Department of Computer Engineering, Pandit Deendayal Energy University, Gandhinagar 382007, India.
Department of Electronics and Information Engineering, Korea University, Sejong 30019, Korea.
Biosensors (Basel). 2022 Feb 27;12(3):144. doi: 10.3390/bios12030144.
The lens-free shadow imaging technique (LSIT) is a well-established technique for the characterization of microparticles and biological cells. Due to its simplicity and cost-effectiveness, various low-cost solutions have been developed, such as automatic analysis of complete blood count (CBC), cell viability, 2D cell morphology, 3D cell tomography, etc. The developed auto characterization algorithm so far for this custom-developed LSIT cytometer was based on the handcrafted features of the cell diffraction patterns from the LSIT cytometer, that were determined from our empirical findings on thousands of samples of individual cell types, which limit the system in terms of induction of a new cell type for auto classification or characterization.
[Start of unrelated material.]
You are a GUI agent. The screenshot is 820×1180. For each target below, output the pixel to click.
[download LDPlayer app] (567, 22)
Further, its performance suffers from poor image (cell diffraction pattern) signatures due to their small signal or background noise. In this work, we address these issues by leveraging the artificial intelligence-powered auto signal enhancing scheme such as denoising autoencoder and adaptive cell characterization technique based on the transfer of learning in deep neural networks. The performance of our proposed method shows an increase in accuracy >98% along with the signal enhancement of >5 dB for most of the cell types, such as red blood cell (RBC) and white blood cell (WBC). Furthermore, the model is adaptive to learn new type of samples within a few learning iterations and able to successfully classify the newly introduced sample along with the existing other sample types.
无透镜阴影成像技术(LSIT)是一种成熟的用于微粒子和生物细胞特征分析的技术。由于其简单性和成本效益,已经开发出了各种低成本的解决方案,例如完整的血液计数(CBC)、细胞活力、2D 细胞形态、3D 细胞断层扫描等的自动分析。迄今为止,为这种定制的 LSIT 细胞仪开发的自动特征化算法是基于 LSIT 细胞仪的细胞衍射模式的手工制作特征,这些特征是从我们对数千个个体细胞类型样本的经验发现中确定的,这限制了系统对自动分类或特征化的新细胞类型的诱导。此外,由于其信号小或背景噪声,其性能受到影响。在这项工作中,我们通过利用人工智能驱动的自动信号增强方案来解决这些问题,例如去噪自动编码器和基于深度神经网络中迁移学习的自适应细胞特征化技术。我们提出的方法的性能显示出准确性提高了>98%,并且大多数细胞类型(如红细胞(RBC)和白细胞(WBC))的信号增强了>5dB。此外,该模型具有自适应学习新类型样本的能力,并且能够成功地对新引入的样本以及现有的其他样本类型进行分类。